Agri Business

Kerala proposes tough steps to tide over water crisis

Vinson Kurian Thiruvananthapuram | Updated on April 04, 2019

file photo   -  KR Deepak

Drought-like conditions and lack of summer showers forced the Kerala cabinet on Wednesday to review the availability of drinking water across the State.

Officials have been told to resolve the issue but observe the model code of conduct as well, a top official said. A number of MLAs had earlier complained of drinking water scarcity in their respective areas.

Chief Secretary Tom Jose said that local self-government officials have been directed to supply drinking water wherever there was a shortage.


Nearly ₹30 crore has been sanctioned to the Kerala Water Authority for repair and maintenance. Along with this, special care is also being taken to prevent disruptions.

A Kerala Water Authority official admitted to prevalence of harsh drought conditions but expressed confidence that it has enough storage to meet drinking water needs for the time-being.

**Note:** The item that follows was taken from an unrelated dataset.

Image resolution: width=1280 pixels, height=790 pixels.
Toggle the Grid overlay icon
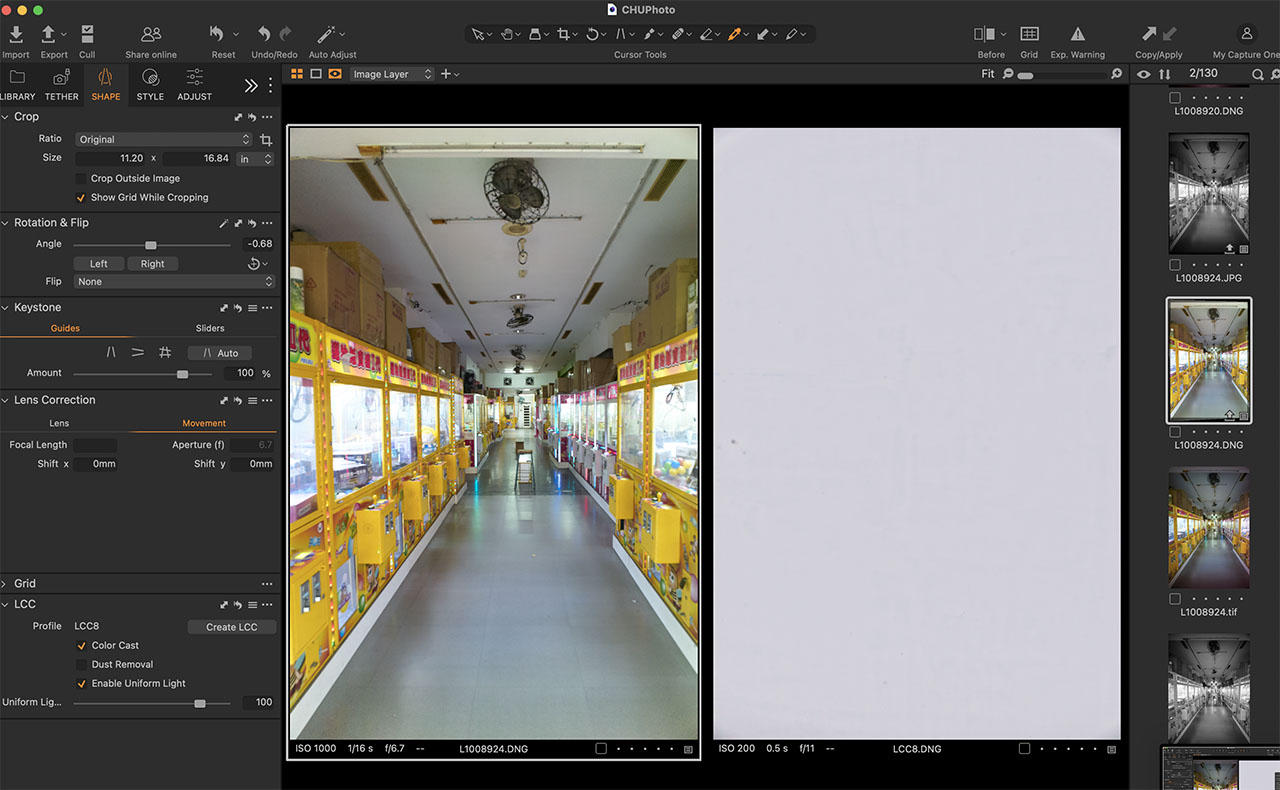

The Chief Secretary is video-conferencing with district collectors on a daily basis and assessing the situation, and reports are being submitted to the Chief Minister.

In Thiruvananthapuram, the main reservoirs Peppara/Aruvikkara have enough storage to maintain drinking water supplies to the State capital until June 15, the Kerala Water Authority official said.

At the upstream Peppara reservoir, from which water is pumped into Aruvikkara before being filtered and distributed, the water level is at a comfortable 102.75 metres.

Thiruvananthapuram city has 2.6 lakh connections, and the daily requirement is estimated at 300 million litres. An additional eight million litres is being readied to meet exigencies.

Also read: Scorched earth: Drought rages after monsoons fail

The Authority has deputed special squads to find misuse of precious drinking water and prosecute them. Given the prevailing conditions, generation of electricity at Peppara has been confined to between 4 pm and 8 pm.

The dry spell that immediately followed one of the century’s worst floods in the State last August worsened with the failure of the North-East monsoon (October-December).

Drought after flood

Major rivers such as Periyar, Bharathapuzha, Pampa and Kabani, which were in spate during the floods, are now quite depleted.

The dry spell after the August floods was followed by reports of rising mercury levels, unprecedented dip in water levels of rivers, sudden drying up of wells, depletion of groundwater reserves and mass perishing of earthworms, raising concern.

CS Gopakumar of the Academy of Climate Change Education and Research, Kerala Agricultural University-Thrissur, said that the State has experienced an increase in temperatures over time.

The India Meteorological Department has reported that the mean maximum temperature has increased by 0.7 degrees C, the mean minimum by 0.2 degrees C, and the average temperature by 0.5 degrees C for 43 years since 1961.

Gopakumar and Prasada Rao (2018) studied the temperature trends over the State and reported that the increase in average temperature was 0.65 degrees C from 1956 to 2014. The increase in maximum temperature was 0.99 degrees C, while the increase in minimum temperature was 0.31 degrees C.

Also read: Use minimal water, ensure maximum efficiency: KAU

Sunburns were reported in March 2010 from Palakkad and Thrissur districts for the first time in the history of Kerala. But the number has grown close to 300 this year. Also, many parts of the State recorded extreme daytime temperatures of more than 40 degrees C in March 2010.

Since then, the maximum temperature in several parts of Palakkad district has escalated to more than 40 degrees C. It even went up to 41.9 degrees C on one occasion. The upper limit of the daytime temperature has seen a rise in recent years. And it isn’t confined to Palakkad or Punalur.

Riverbed scouring

Speaking to BusinessLine, Thomas Oommen, Associate Professor, Michigan Technological University, had said that floods impact the topography and particularly, they contribute to the possibility of riverbed scouring.

The latter occurs when the shear stress induced by the flowing water is more than the shear resistance of the channel-bed material.

Riverbed scouring

The August floods in Kerala resulted in high flows in all the rivers. Such high flows led to excessive riverbed scouring.

Typical riverbed material has low permeability and can hold the water. However, the high flows remove these low-permeability materials.

In addition, the opening of a number of dams caused high flows in the downstream channels, which are also vulnerable to scouring.

The scouring and deepening of riverbeds will lead to lowering of the groundwater table along a river, which can cause a drop in the level of water in wells and dry out vegetation on floodplains.

The lowering of water in the wells and signs of dried up vegetation immediately after the flood do not indicate an impending drought, Oommen had said. But, his warning that a future drought can be more damaging as the groundwater levels had depleted, could well be proving painfully true already, if current happenings are any indication.